▶ _Your objective_: Set down the full listing that follows, word for word.

********

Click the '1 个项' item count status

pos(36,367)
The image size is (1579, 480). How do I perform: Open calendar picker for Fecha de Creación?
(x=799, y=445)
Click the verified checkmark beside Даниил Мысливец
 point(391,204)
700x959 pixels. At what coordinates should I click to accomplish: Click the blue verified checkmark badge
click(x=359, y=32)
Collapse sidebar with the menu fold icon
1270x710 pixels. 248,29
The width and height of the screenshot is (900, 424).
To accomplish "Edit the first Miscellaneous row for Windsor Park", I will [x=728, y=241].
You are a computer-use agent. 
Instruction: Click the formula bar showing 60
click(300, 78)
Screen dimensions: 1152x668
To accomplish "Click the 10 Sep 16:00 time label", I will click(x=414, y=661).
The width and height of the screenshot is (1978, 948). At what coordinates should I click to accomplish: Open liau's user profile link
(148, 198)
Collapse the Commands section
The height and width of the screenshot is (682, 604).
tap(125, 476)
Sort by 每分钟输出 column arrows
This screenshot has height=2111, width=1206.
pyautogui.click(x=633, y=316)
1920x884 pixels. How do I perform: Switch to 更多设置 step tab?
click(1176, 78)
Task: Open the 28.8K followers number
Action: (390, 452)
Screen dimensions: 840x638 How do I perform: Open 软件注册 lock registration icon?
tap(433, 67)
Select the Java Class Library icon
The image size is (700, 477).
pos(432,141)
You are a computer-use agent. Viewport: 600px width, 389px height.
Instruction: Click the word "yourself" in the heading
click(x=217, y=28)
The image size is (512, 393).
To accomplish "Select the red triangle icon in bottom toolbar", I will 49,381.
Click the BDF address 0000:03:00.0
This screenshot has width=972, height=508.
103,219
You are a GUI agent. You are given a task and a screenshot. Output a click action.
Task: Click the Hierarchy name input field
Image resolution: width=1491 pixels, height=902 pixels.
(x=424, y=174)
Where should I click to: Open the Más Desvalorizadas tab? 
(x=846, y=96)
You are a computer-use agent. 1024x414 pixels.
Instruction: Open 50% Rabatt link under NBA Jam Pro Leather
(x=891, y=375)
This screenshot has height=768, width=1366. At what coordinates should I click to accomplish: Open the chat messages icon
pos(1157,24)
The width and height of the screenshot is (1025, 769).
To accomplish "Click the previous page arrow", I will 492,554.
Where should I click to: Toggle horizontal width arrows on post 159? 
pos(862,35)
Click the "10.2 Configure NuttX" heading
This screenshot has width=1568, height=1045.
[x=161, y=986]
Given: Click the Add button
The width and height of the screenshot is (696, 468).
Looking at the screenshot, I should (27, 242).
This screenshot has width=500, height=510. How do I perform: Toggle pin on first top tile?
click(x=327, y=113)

********

▶ _Solution to this task_:
Click the '1 个项' item count status

pos(36,367)
The image size is (1579, 480). How do I perform: Open calendar picker for Fecha de Creación?
(x=799, y=445)
Click the verified checkmark beside Даниил Мысливец
 point(391,204)
700x959 pixels. At what coordinates should I click to accomplish: Click the blue verified checkmark badge
click(x=359, y=32)
Collapse sidebar with the menu fold icon
1270x710 pixels. 248,29
The width and height of the screenshot is (900, 424).
To accomplish "Edit the first Miscellaneous row for Windsor Park", I will [x=728, y=241].
You are a computer-use agent. 
Instruction: Click the formula bar showing 60
click(300, 78)
Screen dimensions: 1152x668
To accomplish "Click the 10 Sep 16:00 time label", I will click(x=414, y=661).
The width and height of the screenshot is (1978, 948). At what coordinates should I click to accomplish: Open liau's user profile link
(148, 198)
Collapse the Commands section
The height and width of the screenshot is (682, 604).
tap(125, 476)
Sort by 每分钟输出 column arrows
This screenshot has height=2111, width=1206.
pyautogui.click(x=633, y=316)
1920x884 pixels. How do I perform: Switch to 更多设置 step tab?
click(1176, 78)
Task: Open the 28.8K followers number
Action: (390, 452)
Screen dimensions: 840x638 How do I perform: Open 软件注册 lock registration icon?
tap(433, 67)
Select the Java Class Library icon
The image size is (700, 477).
pos(432,141)
You are a computer-use agent. Viewport: 600px width, 389px height.
Instruction: Click the word "yourself" in the heading
click(x=217, y=28)
The image size is (512, 393).
To accomplish "Select the red triangle icon in bottom toolbar", I will 49,381.
Click the BDF address 0000:03:00.0
This screenshot has width=972, height=508.
103,219
You are a GUI agent. You are given a task and a screenshot. Output a click action.
Task: Click the Hierarchy name input field
Image resolution: width=1491 pixels, height=902 pixels.
(x=424, y=174)
Where should I click to: Open the Más Desvalorizadas tab? 
(x=846, y=96)
You are a computer-use agent. 1024x414 pixels.
Instruction: Open 50% Rabatt link under NBA Jam Pro Leather
(x=891, y=375)
This screenshot has height=768, width=1366. At what coordinates should I click to accomplish: Open the chat messages icon
pos(1157,24)
The width and height of the screenshot is (1025, 769).
To accomplish "Click the previous page arrow", I will 492,554.
Where should I click to: Toggle horizontal width arrows on post 159? 
pos(862,35)
Click the "10.2 Configure NuttX" heading
This screenshot has width=1568, height=1045.
[x=161, y=986]
Given: Click the Add button
The width and height of the screenshot is (696, 468).
Looking at the screenshot, I should (27, 242).
This screenshot has width=500, height=510. How do I perform: Toggle pin on first top tile?
click(x=327, y=113)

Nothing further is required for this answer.